À bien y réfléchir, j’ai fini de lire l’ouvrage de François Cherix en me disant que cette enquête sur une Suisse romande qui serait entre attentisme et projets n’était pas, finalement, un coup d’épée dans l’eau. Certes cette enquête a le mérite de m’avoir obligé à y penser, à me demander, mais en fait, je me demande si ce n’est pas un écrit simplement anxiogène, ou alors un combat perdu d’avance parce qu’inexistant.

Soit le mal est fait et désormais nous serons de notre ville ou de notre village et nous parlerons tous un dialecte très privé, construit avec des vocables d’ici ou là. Soit la Suisse romande, qui n’était peut-être qu’un rêve culturel espéré par nos ancêtres, se diluera dans la lente agonie de notre langue commune.

À part quelques combattants qui, comme moi, tentent de défendre ce patrimoine en forme de trait d’union qui pouvait faire exister la Romandie, je crois que les populations de cet espace situé aux marches de la francophonie abandonneront peu à peu ce lien qui les rassemblait encore un peu.

Pour qu’un débat existe, il faut des débatteurs qui aient des arguments à faire valoir, il faut de la passion et de l’amour, au moins de la tendresse pour l’endroit où l’on vit… Or, je n’en ai malheureusement guère repéré entre le Léman et le Lac de Bienne, entre le Jura et les Alpes.

Rolf Kesselring, swissinfo.ch

«La Question romande – Enquête sur une Suisse romande entre attentisme et projets» de François Cherix, dans la collection «Débat public», aux Editions Favre (218 pages).

Le livre est le résultat d’une longue enquête de Cherix, mandaté par la Télévision suisse romande (TSR), pour analyser la Suisse romande, ses réalités, ses identités, ses interrogations, ses projets.
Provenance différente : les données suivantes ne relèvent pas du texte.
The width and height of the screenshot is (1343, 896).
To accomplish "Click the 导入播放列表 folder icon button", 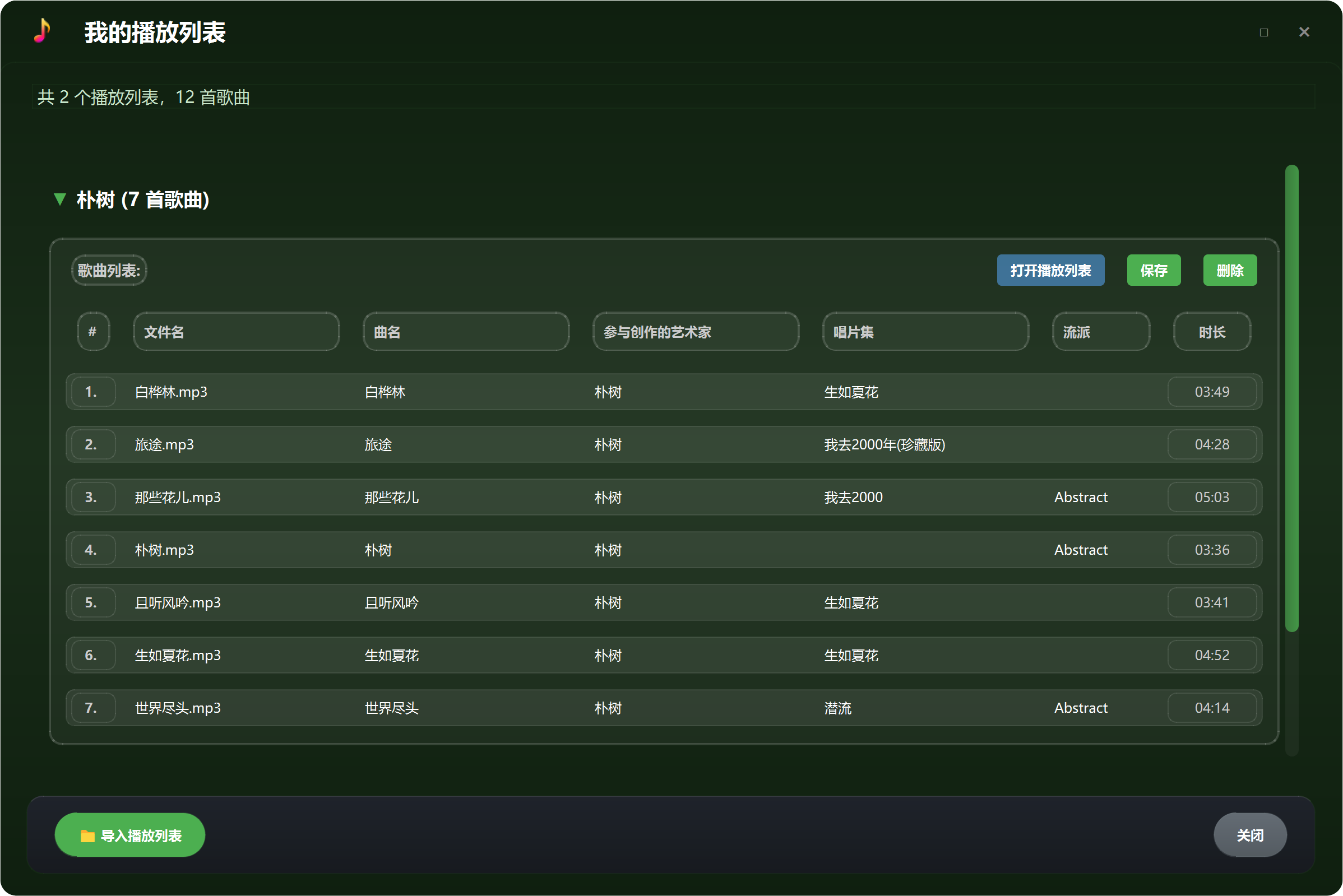I will [129, 835].
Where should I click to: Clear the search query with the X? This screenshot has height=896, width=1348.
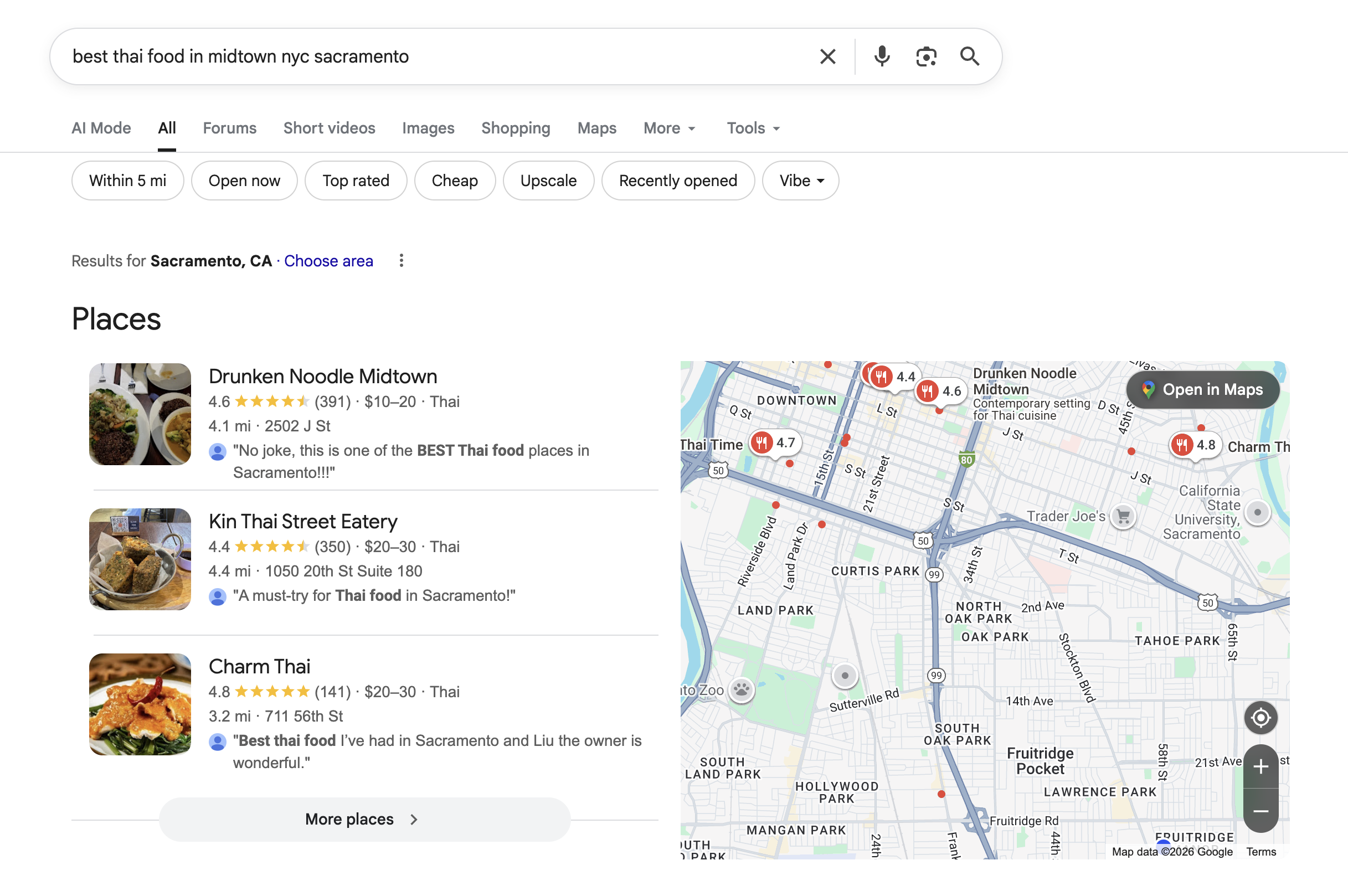pyautogui.click(x=827, y=56)

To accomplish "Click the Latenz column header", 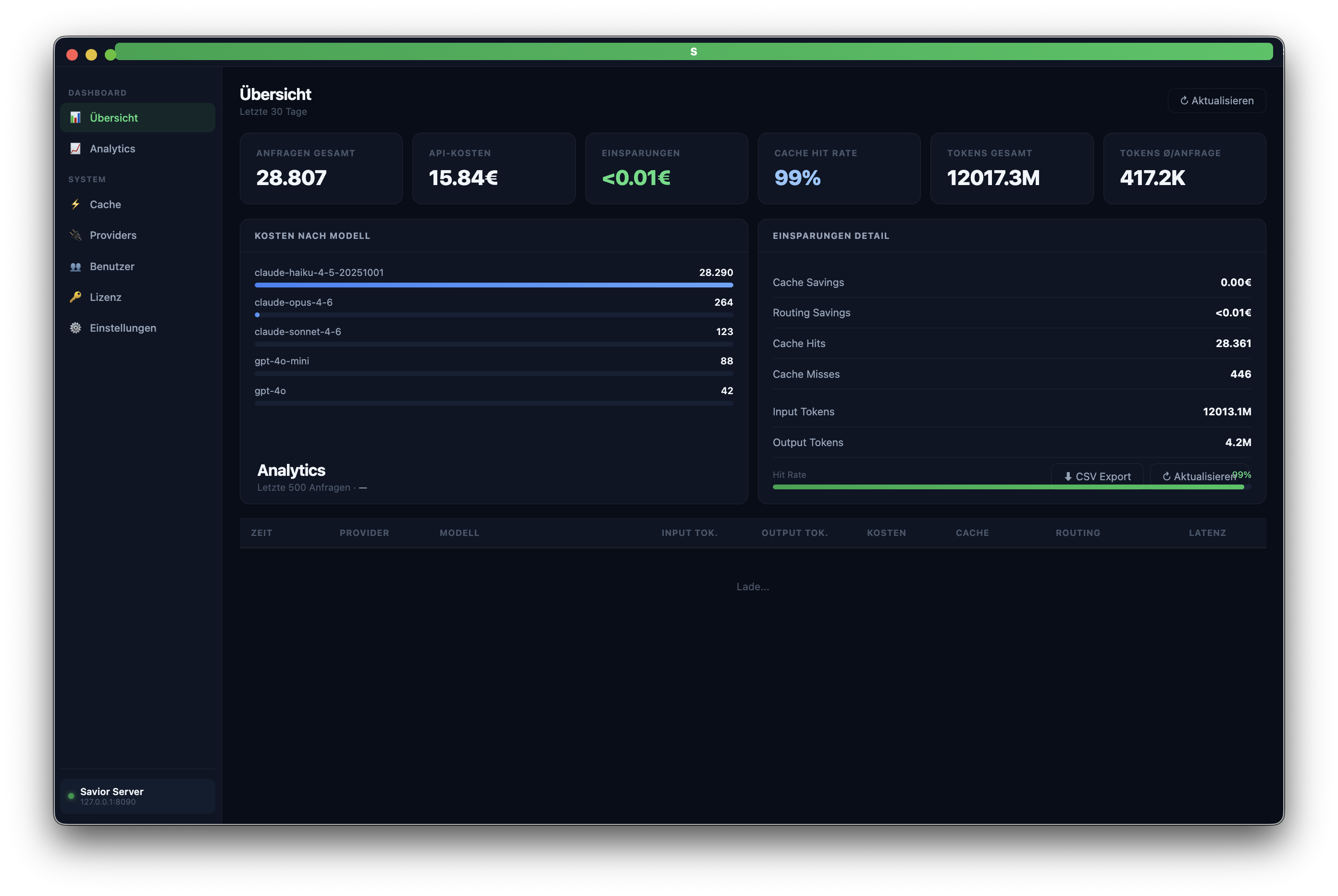I will [1207, 533].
Préface de Gilles Marchand, directeur de la TSR.

Né en 1954, François Cherix est un spécialiste de la communication politique suisse.

Animateur de Paradoxes Communication, bureau de communication politique, il travaille notamment sur la question européenne, la réforme du modèle suisse, l’organisation de la Suisse romande, les liens entre médias et politique.

Il crée en 1993 «Renaissance Suisse Europe», association qui a rejoint le Nouveau Mouvement Européen Suisse (NOMES), dont il est l’actuel vice-président.

Il a également créé avec d’autres partisans des réformes le Conseil de Suisse Occidentale (CSO) en 2003 et le Centre pour la réforme des institutions suisses (CRIS) en 2005.

Quelques ouvrages récents:

Un désir de nouvelles républiques, Editions de l’Aire, 2007.

L’île de la Concorde, Editions de l’Aire, 2007.

Christoph Blocher ou le mépris des lois, préface d’Yvette Jaggi, Editions Favre, 2007.